EXERCISE REQUIREMENTS
The answer is the full set of records below, transcribed exactly.

»»

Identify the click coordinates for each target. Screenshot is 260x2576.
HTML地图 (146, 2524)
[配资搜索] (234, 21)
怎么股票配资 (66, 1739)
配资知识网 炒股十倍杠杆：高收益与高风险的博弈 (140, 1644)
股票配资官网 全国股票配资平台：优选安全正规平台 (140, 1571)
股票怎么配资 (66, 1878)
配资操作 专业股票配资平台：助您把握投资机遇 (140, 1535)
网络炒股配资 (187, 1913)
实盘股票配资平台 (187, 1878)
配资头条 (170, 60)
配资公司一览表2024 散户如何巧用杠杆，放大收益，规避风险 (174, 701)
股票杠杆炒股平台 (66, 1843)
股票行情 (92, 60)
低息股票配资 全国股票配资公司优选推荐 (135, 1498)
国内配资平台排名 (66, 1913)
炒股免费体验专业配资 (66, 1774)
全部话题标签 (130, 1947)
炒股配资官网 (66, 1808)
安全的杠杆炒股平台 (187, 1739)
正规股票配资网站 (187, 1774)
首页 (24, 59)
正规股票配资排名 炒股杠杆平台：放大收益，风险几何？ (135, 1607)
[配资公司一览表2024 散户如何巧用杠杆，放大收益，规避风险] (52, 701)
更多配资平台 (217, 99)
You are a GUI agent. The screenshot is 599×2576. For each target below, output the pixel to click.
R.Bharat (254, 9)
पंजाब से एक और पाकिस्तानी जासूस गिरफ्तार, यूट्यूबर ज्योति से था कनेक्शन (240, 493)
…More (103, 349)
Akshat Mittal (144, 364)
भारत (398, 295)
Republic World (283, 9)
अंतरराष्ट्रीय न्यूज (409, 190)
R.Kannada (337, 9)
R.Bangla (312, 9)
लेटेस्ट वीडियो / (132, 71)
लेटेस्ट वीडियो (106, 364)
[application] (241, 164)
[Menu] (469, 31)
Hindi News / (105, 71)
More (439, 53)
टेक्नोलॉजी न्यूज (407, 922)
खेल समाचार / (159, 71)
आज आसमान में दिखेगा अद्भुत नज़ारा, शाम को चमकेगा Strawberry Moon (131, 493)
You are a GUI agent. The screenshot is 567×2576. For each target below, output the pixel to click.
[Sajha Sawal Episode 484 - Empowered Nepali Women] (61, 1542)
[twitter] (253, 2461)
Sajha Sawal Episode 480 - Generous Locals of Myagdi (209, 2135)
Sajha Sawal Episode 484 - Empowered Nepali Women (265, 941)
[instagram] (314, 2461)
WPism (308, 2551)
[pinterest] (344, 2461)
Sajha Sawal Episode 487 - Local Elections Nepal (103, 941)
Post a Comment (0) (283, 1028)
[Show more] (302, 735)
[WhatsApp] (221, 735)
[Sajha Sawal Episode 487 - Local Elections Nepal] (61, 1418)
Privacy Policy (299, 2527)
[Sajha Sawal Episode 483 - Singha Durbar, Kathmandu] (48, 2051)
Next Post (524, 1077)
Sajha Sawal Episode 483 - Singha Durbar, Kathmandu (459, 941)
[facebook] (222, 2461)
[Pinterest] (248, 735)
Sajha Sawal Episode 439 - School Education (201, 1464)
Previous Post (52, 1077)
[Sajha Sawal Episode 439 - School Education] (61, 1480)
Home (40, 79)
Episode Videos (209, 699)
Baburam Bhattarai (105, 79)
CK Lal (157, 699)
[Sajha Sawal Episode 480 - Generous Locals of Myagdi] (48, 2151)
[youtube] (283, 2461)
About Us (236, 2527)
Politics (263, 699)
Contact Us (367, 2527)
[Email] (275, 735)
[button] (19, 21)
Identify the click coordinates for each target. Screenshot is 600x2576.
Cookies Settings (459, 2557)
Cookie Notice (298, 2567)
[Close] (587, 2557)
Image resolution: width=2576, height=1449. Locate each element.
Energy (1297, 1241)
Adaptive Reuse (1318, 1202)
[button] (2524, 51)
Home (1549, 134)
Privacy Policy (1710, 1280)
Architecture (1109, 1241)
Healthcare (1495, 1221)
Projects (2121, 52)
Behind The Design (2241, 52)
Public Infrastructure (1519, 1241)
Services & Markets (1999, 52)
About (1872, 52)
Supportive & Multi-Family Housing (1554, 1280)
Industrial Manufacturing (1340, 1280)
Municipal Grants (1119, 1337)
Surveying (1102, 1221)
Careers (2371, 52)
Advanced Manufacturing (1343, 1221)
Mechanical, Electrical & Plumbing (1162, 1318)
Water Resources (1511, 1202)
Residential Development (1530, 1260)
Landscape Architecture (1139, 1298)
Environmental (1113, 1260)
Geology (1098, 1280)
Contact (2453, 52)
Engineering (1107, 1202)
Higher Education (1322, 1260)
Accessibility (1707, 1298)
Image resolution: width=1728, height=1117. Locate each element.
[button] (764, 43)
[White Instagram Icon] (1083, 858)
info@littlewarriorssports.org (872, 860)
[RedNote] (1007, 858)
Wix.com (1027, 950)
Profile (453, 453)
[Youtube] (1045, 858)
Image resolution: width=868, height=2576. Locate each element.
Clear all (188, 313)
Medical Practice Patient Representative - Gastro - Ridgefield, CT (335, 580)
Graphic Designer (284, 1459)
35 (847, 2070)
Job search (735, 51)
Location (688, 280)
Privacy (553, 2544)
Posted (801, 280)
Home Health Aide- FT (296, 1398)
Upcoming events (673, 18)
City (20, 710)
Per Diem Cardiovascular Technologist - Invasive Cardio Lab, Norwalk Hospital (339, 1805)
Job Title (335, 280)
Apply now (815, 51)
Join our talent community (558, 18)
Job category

««

ANSWER SPACE
Identify the click coordinates for each target. Screenshot is 260x2576.
HTML地图 (146, 2524)
[配资搜索] (234, 21)
怎么股票配资 (66, 1739)
配资知识网 炒股十倍杠杆：高收益与高风险的博弈 (140, 1644)
股票配资官网 全国股票配资平台：优选安全正规平台 (140, 1571)
股票怎么配资 (66, 1878)
配资操作 专业股票配资平台：助您把握投资机遇 (140, 1535)
网络炒股配资 (187, 1913)
实盘股票配资平台 (187, 1878)
配资头条 (170, 60)
配资公司一览表2024 散户如何巧用杠杆，放大收益，规避风险 (174, 701)
股票杠杆炒股平台 (66, 1843)
股票行情 (92, 60)
低息股票配资 全国股票配资公司优选推荐 (135, 1498)
国内配资平台排名 (66, 1913)
炒股免费体验专业配资 (66, 1774)
全部话题标签 (130, 1947)
炒股配资官网 (66, 1808)
安全的杠杆炒股平台 (187, 1739)
正规股票配资网站 (187, 1774)
首页 (24, 59)
正规股票配资排名 炒股杠杆平台：放大收益，风险几何？ (135, 1607)
[配资公司一览表2024 散户如何巧用杠杆，放大收益，规避风险] (52, 701)
更多配资平台 (217, 99)
You are a GUI agent. The screenshot is 599×2576. For each target below, output the pixel to click.
R.Bharat (254, 9)
पंजाब से एक और पाकिस्तानी जासूस गिरफ्तार, यूट्यूबर ज्योति से था कनेक्शन (240, 493)
…More (103, 349)
Akshat Mittal (144, 364)
भारत (398, 295)
Republic World (283, 9)
अंतरराष्ट्रीय न्यूज (409, 190)
R.Kannada (337, 9)
R.Bangla (312, 9)
लेटेस्ट वीडियो / (132, 71)
लेटेस्ट वीडियो (106, 364)
[application] (241, 164)
[Menu] (469, 31)
Hindi News / (105, 71)
More (439, 53)
टेक्नोलॉजी न्यूज (407, 922)
खेल समाचार / (159, 71)
आज आसमान में दिखेगा अद्भुत नज़ारा, शाम को चमकेगा Strawberry Moon (131, 493)
You are a GUI agent. The screenshot is 567×2576. For each target below, output the pixel to click.
[Sajha Sawal Episode 484 - Empowered Nepali Women] (61, 1542)
[twitter] (253, 2461)
Sajha Sawal Episode 480 - Generous Locals of Myagdi (209, 2135)
Sajha Sawal Episode 484 - Empowered Nepali Women (265, 941)
[instagram] (314, 2461)
WPism (308, 2551)
[pinterest] (344, 2461)
Sajha Sawal Episode 487 - Local Elections Nepal (103, 941)
Post a Comment (0) (283, 1028)
[Show more] (302, 735)
[WhatsApp] (221, 735)
[Sajha Sawal Episode 487 - Local Elections Nepal] (61, 1418)
Privacy Policy (299, 2527)
[Sajha Sawal Episode 483 - Singha Durbar, Kathmandu] (48, 2051)
Next Post (524, 1077)
Sajha Sawal Episode 483 - Singha Durbar, Kathmandu (459, 941)
[facebook] (222, 2461)
[Pinterest] (248, 735)
Sajha Sawal Episode 439 - School Education (201, 1464)
Previous Post (52, 1077)
[Sajha Sawal Episode 439 - School Education] (61, 1480)
Home (40, 79)
Episode Videos (209, 699)
Baburam Bhattarai (105, 79)
CK Lal (157, 699)
[Sajha Sawal Episode 480 - Generous Locals of Myagdi] (48, 2151)
[youtube] (283, 2461)
About Us (236, 2527)
Politics (263, 699)
Contact Us (367, 2527)
[Email] (275, 735)
[button] (19, 21)
Identify the click coordinates for each target. Screenshot is 600x2576.
Cookies Settings (459, 2557)
Cookie Notice (298, 2567)
[Close] (587, 2557)
Image resolution: width=2576, height=1449. Locate each element.
Energy (1297, 1241)
Adaptive Reuse (1318, 1202)
[button] (2524, 51)
Home (1549, 134)
Privacy Policy (1710, 1280)
Architecture (1109, 1241)
Healthcare (1495, 1221)
Projects (2121, 52)
Behind The Design (2241, 52)
Public Infrastructure (1519, 1241)
Services & Markets (1999, 52)
About (1872, 52)
Supportive & Multi-Family Housing (1554, 1280)
Industrial Manufacturing (1340, 1280)
Municipal Grants (1119, 1337)
Surveying (1102, 1221)
Careers (2371, 52)
Advanced Manufacturing (1343, 1221)
Mechanical, Electrical & Plumbing (1162, 1318)
Water Resources (1511, 1202)
Residential Development (1530, 1260)
Landscape Architecture (1139, 1298)
Environmental (1113, 1260)
Geology (1098, 1280)
Contact (2453, 52)
Engineering (1107, 1202)
Higher Education (1322, 1260)
Accessibility (1707, 1298)
Image resolution: width=1728, height=1117. Locate each element.
[button] (764, 43)
[White Instagram Icon] (1083, 858)
info@littlewarriorssports.org (872, 860)
[RedNote] (1007, 858)
Wix.com (1027, 950)
Profile (453, 453)
[Youtube] (1045, 858)
Image resolution: width=868, height=2576. Locate each element.
Clear all (188, 313)
Medical Practice Patient Representative - Gastro - Ridgefield, CT (335, 580)
Graphic Designer (284, 1459)
35 (847, 2070)
Job search (735, 51)
Location (688, 280)
Privacy (553, 2544)
Posted (801, 280)
Home Health Aide- FT (296, 1398)
Upcoming events (673, 18)
City (20, 710)
Per Diem Cardiovascular Technologist - Invasive Cardio Lab, Norwalk Hospital (339, 1805)
Job Title (335, 280)
Apply now (815, 51)
Join our talent community (558, 18)
Job category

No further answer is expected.